- PROMPT -
Working from the records below, repeat exactly the lines starting at the line that contains "Change the JPG format value" and ending at the line that contains "Given: Click the 查看调用层次结构 hierarchy icon", inclusive.
»»
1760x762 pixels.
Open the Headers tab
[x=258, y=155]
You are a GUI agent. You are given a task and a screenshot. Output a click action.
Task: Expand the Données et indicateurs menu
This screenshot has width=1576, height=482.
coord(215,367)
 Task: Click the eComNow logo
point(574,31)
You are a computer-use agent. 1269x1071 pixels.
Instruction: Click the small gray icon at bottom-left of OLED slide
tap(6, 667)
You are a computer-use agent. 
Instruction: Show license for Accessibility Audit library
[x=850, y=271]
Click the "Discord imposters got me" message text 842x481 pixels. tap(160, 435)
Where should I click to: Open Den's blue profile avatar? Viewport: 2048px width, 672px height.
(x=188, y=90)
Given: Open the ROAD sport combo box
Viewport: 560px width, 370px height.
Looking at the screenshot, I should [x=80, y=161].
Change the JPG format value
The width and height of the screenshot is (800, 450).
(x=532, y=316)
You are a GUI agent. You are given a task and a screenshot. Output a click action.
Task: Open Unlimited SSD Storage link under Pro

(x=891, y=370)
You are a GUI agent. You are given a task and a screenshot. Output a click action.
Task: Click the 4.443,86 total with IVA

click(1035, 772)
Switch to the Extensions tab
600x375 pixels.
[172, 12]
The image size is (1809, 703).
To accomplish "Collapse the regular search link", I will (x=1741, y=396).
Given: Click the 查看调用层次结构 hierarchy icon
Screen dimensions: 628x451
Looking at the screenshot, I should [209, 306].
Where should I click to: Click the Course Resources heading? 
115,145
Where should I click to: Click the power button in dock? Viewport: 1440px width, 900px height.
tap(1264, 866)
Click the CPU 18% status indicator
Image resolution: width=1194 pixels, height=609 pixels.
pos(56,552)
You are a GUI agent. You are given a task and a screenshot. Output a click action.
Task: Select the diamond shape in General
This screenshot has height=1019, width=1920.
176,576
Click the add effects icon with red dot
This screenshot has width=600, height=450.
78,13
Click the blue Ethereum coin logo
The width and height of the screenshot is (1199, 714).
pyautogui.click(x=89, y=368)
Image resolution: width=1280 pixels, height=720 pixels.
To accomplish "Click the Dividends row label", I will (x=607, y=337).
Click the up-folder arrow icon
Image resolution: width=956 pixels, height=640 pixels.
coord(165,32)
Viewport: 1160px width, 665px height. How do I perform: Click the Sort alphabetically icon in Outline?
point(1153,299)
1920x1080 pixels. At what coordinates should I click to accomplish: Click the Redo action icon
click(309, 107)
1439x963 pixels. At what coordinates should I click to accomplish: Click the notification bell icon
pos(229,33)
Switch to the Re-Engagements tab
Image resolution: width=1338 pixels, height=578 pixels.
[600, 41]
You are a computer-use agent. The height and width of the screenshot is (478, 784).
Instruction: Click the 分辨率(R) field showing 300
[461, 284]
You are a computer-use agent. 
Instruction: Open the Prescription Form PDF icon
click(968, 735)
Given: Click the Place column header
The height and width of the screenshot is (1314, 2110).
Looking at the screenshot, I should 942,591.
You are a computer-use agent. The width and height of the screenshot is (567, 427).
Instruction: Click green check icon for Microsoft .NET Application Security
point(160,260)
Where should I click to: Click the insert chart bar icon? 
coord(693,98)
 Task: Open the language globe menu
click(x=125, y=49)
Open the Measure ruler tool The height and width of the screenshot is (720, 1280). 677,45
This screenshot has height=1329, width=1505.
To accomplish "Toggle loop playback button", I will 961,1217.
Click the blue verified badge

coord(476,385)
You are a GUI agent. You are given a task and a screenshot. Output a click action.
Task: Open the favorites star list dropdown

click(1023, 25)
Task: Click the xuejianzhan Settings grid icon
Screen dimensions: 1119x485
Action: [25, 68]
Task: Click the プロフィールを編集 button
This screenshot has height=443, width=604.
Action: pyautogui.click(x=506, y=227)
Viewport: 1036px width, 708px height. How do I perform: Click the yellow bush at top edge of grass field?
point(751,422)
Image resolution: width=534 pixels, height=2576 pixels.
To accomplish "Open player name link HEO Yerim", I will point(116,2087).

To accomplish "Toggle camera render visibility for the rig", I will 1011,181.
««
- REPLY -
Change the JPG format value
The width and height of the screenshot is (800, 450).
(x=532, y=316)
You are a GUI agent. You are given a task and a screenshot. Output a click action.
Task: Open Unlimited SSD Storage link under Pro

(x=891, y=370)
You are a GUI agent. You are given a task and a screenshot. Output a click action.
Task: Click the 4.443,86 total with IVA

click(1035, 772)
Switch to the Extensions tab
600x375 pixels.
[172, 12]
The image size is (1809, 703).
To accomplish "Collapse the regular search link", I will (x=1741, y=396).
Given: Click the 查看调用层次结构 hierarchy icon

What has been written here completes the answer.